__RECORD EXTRACTS__:
|---|

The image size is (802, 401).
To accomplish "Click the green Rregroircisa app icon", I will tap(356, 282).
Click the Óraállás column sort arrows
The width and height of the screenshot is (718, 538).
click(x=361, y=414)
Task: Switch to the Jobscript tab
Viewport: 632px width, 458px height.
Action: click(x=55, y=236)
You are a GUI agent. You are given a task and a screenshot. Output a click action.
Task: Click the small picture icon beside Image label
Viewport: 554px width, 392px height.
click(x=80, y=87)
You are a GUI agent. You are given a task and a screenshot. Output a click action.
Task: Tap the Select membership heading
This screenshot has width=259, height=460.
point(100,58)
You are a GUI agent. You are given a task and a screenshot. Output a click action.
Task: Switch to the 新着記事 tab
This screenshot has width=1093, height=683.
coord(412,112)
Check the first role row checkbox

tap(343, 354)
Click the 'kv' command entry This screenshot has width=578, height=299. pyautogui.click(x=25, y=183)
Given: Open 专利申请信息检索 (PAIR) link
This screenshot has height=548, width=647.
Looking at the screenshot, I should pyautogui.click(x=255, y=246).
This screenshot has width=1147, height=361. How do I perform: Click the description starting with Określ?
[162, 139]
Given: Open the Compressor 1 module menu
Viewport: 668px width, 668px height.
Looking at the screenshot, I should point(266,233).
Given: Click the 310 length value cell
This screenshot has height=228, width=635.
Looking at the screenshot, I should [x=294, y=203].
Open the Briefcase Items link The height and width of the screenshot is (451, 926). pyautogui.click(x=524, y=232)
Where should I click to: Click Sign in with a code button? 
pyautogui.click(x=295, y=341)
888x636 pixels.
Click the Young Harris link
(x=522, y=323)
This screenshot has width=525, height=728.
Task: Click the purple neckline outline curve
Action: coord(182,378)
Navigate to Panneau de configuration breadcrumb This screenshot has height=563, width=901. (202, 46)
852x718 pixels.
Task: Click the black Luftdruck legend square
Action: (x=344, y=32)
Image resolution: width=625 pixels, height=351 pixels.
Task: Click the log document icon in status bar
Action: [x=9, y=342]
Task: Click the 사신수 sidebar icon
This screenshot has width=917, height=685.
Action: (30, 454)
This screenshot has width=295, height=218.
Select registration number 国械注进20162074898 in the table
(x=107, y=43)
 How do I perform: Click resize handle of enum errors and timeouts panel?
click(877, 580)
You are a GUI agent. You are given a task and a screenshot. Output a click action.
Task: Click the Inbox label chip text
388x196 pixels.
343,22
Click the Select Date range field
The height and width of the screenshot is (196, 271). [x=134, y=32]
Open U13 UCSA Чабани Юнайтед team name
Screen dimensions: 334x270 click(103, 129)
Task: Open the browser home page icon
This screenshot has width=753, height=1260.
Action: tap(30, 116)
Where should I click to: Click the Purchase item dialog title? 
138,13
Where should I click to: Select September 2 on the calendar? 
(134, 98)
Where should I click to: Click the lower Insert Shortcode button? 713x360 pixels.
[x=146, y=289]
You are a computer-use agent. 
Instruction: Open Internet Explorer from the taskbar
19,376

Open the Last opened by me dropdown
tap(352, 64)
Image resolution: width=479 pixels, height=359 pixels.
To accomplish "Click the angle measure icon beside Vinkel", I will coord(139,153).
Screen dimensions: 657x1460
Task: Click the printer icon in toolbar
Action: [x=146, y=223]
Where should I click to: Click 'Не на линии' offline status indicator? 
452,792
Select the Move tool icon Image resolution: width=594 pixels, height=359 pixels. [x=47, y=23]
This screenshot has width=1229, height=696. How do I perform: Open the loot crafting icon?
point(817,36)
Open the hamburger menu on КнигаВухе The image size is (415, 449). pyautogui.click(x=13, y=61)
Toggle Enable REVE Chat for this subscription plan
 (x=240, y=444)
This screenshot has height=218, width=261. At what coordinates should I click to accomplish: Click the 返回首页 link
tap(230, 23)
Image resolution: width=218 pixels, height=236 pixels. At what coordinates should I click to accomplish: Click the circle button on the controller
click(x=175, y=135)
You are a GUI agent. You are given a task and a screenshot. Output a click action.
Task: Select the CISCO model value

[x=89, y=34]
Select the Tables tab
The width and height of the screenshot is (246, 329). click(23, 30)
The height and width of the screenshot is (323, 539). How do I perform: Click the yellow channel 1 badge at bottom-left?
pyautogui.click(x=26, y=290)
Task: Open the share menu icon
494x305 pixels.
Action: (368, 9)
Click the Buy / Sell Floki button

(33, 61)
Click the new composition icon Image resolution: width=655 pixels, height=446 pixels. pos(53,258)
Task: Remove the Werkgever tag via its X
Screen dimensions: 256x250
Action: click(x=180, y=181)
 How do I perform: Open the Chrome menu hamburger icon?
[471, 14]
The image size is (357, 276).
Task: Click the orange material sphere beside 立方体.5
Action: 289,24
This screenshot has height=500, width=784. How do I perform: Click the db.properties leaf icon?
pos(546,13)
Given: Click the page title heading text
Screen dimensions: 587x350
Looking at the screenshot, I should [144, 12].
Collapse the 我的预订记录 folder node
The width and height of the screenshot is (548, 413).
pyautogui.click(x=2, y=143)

|---|

Retrieve every line above holding the word "label".

__RESPONSE AREA__:
Task: Click the small picture icon beside Image label
Task: Click the Inbox label chip text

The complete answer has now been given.